### Work instruction
Within the records below, filter for lines carrying the word "computer" and copy them.

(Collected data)
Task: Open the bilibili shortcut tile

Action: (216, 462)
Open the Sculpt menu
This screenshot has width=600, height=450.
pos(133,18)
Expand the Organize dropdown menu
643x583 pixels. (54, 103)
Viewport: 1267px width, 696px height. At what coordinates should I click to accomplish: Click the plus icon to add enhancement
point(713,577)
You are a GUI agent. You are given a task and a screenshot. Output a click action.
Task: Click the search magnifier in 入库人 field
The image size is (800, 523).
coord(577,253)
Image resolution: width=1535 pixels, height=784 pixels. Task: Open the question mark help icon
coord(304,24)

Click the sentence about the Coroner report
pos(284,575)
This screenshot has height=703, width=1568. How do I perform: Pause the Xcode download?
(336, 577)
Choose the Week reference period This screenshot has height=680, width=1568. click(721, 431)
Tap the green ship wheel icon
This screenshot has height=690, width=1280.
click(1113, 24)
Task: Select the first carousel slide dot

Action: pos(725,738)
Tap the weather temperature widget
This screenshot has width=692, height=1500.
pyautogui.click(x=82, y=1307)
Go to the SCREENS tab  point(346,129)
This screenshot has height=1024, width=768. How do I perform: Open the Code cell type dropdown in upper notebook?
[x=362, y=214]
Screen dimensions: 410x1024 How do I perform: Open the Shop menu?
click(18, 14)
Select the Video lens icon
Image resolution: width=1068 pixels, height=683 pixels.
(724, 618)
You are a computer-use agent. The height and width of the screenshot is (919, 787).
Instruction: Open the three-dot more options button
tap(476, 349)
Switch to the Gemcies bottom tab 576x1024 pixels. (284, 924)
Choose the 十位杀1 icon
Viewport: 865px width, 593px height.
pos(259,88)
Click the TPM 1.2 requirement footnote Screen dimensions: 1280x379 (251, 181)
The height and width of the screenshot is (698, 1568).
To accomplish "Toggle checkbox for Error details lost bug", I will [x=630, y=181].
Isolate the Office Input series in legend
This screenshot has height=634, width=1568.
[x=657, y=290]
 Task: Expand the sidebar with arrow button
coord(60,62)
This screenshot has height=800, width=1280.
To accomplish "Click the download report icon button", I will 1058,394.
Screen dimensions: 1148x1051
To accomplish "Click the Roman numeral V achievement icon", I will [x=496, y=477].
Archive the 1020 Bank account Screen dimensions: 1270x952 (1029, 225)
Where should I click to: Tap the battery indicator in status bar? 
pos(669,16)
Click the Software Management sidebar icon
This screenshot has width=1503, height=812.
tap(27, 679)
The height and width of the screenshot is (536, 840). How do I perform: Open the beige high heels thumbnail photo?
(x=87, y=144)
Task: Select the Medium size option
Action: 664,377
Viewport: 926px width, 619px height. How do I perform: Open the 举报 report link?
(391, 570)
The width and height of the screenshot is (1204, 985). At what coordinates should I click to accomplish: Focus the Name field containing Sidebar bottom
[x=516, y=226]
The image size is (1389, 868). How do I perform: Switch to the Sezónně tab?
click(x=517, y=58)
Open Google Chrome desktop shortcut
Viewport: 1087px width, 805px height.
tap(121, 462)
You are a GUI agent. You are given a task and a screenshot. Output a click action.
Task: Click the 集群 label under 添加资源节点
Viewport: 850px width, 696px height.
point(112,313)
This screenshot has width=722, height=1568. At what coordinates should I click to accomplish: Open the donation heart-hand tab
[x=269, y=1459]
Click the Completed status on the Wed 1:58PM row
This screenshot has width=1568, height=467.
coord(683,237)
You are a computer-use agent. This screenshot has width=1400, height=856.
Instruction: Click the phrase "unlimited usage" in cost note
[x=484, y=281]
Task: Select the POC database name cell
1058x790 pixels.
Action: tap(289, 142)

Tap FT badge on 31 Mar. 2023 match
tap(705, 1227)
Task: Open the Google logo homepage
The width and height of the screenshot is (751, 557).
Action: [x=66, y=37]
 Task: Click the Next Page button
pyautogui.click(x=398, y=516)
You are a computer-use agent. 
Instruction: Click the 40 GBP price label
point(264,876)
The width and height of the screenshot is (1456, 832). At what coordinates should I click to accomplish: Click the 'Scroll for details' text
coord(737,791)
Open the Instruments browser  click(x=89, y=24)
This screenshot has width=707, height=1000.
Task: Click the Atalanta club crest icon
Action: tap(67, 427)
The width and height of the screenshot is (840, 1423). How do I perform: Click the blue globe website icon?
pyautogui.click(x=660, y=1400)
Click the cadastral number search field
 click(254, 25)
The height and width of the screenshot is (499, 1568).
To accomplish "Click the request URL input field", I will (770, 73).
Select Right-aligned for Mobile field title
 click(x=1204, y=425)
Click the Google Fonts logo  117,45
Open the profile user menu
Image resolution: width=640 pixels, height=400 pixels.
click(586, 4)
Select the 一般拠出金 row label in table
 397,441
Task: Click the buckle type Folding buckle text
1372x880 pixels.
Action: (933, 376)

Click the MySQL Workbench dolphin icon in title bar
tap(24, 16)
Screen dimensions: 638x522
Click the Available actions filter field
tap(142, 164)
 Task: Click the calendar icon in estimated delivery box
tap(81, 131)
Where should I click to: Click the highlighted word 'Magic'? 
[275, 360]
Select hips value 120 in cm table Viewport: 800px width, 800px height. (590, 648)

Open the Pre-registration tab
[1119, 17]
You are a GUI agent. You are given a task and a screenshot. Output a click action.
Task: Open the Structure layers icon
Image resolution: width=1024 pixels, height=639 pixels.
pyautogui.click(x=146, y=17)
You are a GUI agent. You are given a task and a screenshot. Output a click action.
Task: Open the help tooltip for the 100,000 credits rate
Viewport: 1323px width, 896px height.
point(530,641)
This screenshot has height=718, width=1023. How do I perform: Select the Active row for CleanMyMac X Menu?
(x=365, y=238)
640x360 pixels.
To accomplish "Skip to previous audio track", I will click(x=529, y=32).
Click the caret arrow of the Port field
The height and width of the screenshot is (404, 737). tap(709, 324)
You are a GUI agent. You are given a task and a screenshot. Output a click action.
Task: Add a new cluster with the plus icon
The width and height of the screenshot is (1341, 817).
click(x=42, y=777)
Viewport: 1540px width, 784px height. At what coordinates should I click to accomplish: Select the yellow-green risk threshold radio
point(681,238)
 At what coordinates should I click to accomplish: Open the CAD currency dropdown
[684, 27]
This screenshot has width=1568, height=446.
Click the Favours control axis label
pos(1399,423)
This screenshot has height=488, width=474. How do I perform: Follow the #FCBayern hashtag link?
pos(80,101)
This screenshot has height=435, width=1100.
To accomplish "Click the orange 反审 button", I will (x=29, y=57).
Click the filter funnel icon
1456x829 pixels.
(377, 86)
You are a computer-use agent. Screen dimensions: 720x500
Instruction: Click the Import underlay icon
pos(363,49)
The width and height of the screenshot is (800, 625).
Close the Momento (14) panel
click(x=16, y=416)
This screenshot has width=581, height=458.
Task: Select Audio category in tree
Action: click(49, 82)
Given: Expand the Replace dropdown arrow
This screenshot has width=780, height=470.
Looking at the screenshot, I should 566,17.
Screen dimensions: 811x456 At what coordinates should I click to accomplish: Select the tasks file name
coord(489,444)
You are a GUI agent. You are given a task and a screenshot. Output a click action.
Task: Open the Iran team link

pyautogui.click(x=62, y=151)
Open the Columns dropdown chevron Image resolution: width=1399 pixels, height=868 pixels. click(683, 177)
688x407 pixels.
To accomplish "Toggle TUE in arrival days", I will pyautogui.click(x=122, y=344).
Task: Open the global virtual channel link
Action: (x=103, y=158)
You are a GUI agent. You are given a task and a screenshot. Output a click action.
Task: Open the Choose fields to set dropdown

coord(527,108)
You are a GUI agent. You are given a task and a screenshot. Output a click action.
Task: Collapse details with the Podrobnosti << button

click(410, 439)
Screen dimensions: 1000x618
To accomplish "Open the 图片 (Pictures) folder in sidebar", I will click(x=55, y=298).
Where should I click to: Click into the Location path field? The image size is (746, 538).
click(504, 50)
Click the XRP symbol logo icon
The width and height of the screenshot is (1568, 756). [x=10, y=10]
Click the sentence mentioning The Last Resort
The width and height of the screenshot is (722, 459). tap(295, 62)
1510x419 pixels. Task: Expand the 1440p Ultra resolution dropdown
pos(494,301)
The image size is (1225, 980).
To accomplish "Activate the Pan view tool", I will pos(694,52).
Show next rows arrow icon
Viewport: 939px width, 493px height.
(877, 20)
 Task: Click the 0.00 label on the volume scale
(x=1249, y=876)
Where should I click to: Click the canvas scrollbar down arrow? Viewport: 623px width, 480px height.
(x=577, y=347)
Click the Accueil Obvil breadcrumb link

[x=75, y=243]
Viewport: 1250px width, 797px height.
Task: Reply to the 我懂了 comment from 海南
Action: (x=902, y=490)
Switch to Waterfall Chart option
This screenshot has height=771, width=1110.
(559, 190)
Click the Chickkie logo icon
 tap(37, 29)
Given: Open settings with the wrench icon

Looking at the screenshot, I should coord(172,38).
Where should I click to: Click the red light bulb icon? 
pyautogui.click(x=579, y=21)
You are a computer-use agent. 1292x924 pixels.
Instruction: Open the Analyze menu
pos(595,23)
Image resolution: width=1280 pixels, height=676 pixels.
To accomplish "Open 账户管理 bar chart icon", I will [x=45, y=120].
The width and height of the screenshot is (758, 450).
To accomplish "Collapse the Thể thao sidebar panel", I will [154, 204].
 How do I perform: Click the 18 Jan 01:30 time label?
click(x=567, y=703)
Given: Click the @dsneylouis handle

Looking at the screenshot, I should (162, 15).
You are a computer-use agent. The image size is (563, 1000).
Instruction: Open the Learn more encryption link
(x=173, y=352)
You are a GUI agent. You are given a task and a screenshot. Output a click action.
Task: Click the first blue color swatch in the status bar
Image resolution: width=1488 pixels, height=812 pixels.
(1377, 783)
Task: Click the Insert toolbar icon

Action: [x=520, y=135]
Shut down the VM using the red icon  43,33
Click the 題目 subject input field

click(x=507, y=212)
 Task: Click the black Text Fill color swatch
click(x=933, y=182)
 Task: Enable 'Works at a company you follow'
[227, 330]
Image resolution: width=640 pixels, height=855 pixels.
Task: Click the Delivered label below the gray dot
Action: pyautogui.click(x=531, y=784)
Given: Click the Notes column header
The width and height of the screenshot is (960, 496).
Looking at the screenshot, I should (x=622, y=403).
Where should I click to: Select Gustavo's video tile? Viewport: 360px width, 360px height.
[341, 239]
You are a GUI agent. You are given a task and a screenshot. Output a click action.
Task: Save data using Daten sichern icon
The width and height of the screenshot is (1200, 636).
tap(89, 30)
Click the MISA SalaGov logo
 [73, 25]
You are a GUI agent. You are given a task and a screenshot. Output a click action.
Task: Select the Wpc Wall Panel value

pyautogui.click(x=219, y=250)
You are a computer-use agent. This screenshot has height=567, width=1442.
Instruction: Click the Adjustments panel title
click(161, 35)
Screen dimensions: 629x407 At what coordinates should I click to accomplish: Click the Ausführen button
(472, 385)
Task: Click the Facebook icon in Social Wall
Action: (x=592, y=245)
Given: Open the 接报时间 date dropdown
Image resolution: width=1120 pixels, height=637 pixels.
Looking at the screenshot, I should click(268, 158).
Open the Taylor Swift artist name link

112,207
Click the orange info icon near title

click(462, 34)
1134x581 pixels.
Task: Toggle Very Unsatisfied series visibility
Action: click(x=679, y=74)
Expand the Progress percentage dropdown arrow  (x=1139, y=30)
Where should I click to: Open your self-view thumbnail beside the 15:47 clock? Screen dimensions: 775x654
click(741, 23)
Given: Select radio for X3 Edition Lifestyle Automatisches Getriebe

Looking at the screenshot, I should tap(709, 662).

### Expected answer
You are a computer-use agent. The height and width of the screenshot is (919, 787).
You are a computer-use agent. This screenshot has width=1400, height=856.
You are a computer-use agent. 
You are a computer-use agent. Screen dimensions: 720x500
You are a computer-use agent. 1292x924 pixels.
You are a computer-use agent. The image size is (563, 1000).
You are a computer-use agent. This screenshot has height=567, width=1442.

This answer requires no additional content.